What was left unsaid was that the one person in all the world Robbie might tell was recently dead. Markie could see that’s what her sister was thinking. She looked haunted, pained, the way she had looked almost constantly for these past few days.

And watching that expression overtake Robbie’s face again gave Markie a sick wave of guilt. She looked away. Here was her sister, coping with the loss of a husband, with the possible loss of her farm, and she’s berating the girl about keeping her own deep dark secret. Robbie, of course, couldn’t possibly understand the stakes, couldn’t possible know what Markie had discovered only a few days ago.

Brandon Smith. For one instant Markie relived the shock of seeing his picture among the applications, the shock of hearing his voice—so like his father’s—on the phone. Every campaign season she chose a protégé, a young go-getter to work alongside her in a congressional or senate race and learn the ropes. Every season, the competition for the internship got stronger. Applications poured in to McBride Consulting from all over Texas.

Markie patted Robbie’s hand. “Of course you won’t tell anyone. But please don’t go thinking I’ve got some kind of ax to grind with the congressman. I didn’t seek out his opponent or anything like that. Curry’s campaign contacted me. Because I’m the best, remember?” She nudged her sister and got a faint smile.

“And I firmly agree with Doug Curry’s positions on the issues. He’s going to do a great job in Washington. Old man Kilgore thinks he’s got this race all sewn up. He’ll make a few scattered appearances around the Hill Country and maybe he’ll even show his face once or twice in Five Points. In the mean time, we’ll be slowly and surely kicking his ass.”
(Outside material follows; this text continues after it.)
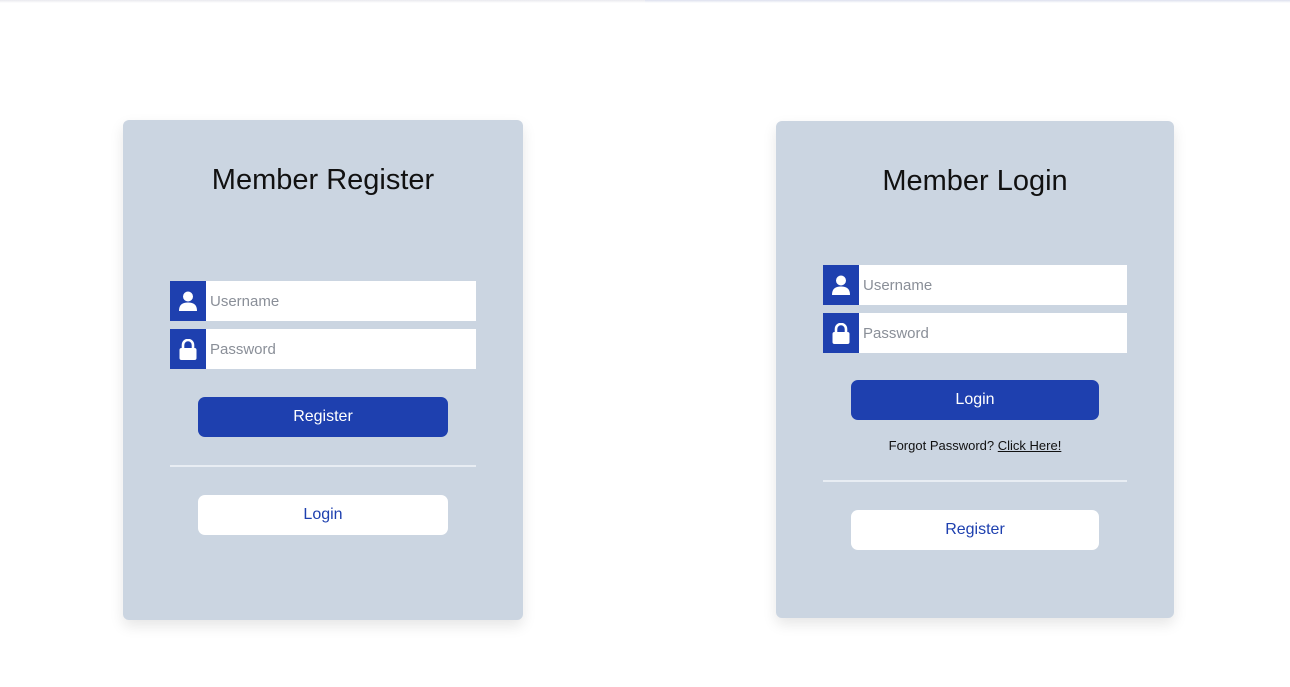 The image size is (1290, 687). I want to click on top-edge-shadow-right, so click(968, 2).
At least Markie hoped that’s the way this summer would go. Not only for Doug Curry’s sake, but for her own. And for Brandon’s? She bit her lip as she pressed the diary to her middle, wishing she could see her son. Would that be worth the price? No. She already knew she would do what she had to do. The safe thing. Always protecting herself. She’d done it so long she didn’t know how to stop.

“So what do you say?” She affected an upbeat attitude, nudging Robbie again. “I can make Five Points Curry’s campaign base if I want to. Like I said, it’s smack in the middle of the district. I can stay with you out on the farm. Help with the bills and groceries and stuff. That way you can stay in your own home and keep the boys away from…” She rolled her eyes in the direction of the stairs at the end of the hallway. “You Know Who. And by the time this little darling arrives—” she gave her sister’s pregnant abdomen a soft pat, as if everything would be hunky-dory when that blessed event happened “—the election will be over and I can concentrate on taking care of you and the baby.”
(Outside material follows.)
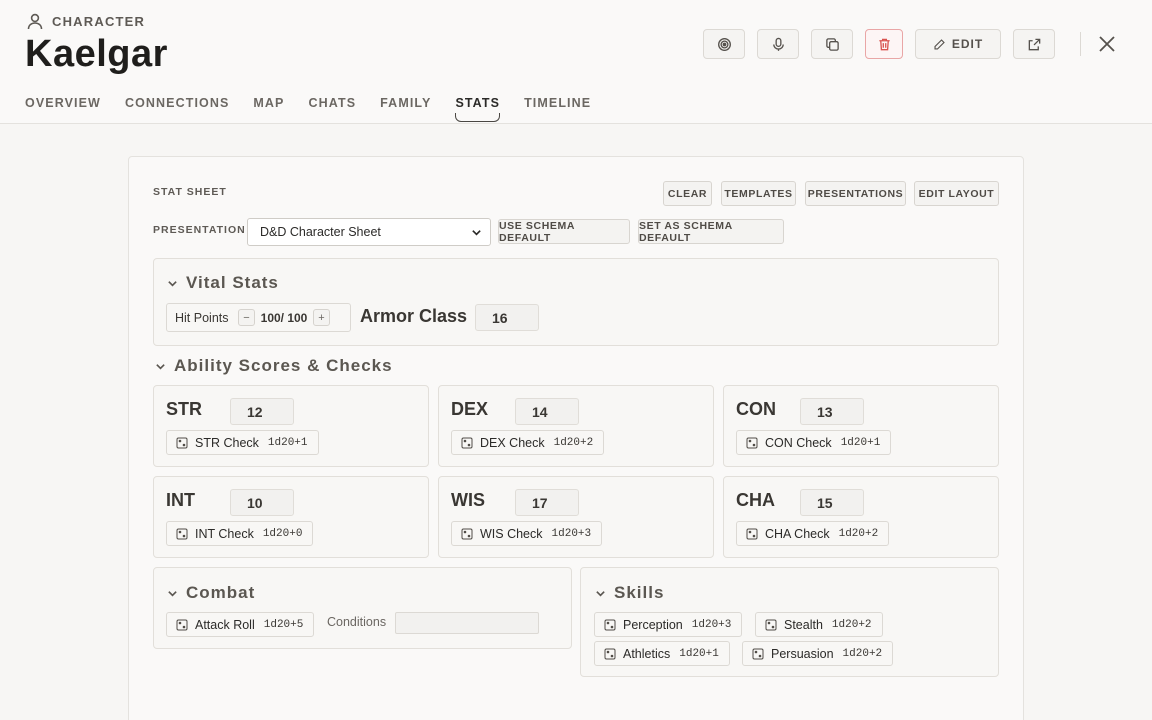 This screenshot has width=1152, height=720. Describe the element at coordinates (814, 442) in the screenshot. I see `con-check-button: CON Check 1d20+1` at that location.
“I don’t know,” Robbie frowned. “That’s a lot to ask of you. Maybe I should just stick to the plan and move in here.”

“What else has your spinster sister got to do?” Markie tried to kid her, then grew serious again. “Mother would suck the heart and soul out of you within a week and you know it.”

The sisters fell silent. Both of them knew the situation to be just so. Their mother was the most controlling woman in all of Five Points, in all of Keaton County, possibly in all of the state of Texas.

And somewhere below them inside the quiet walls of this picturesque Victorian-era farmhouse, the most controlling woman in all of Texas was seething, waiting. Waiting to pounce on her daughter Markie for daring to rebel yet again. Waiting to reexert control over the one thing she had always controlled more easily than any other—her daughter Robbie.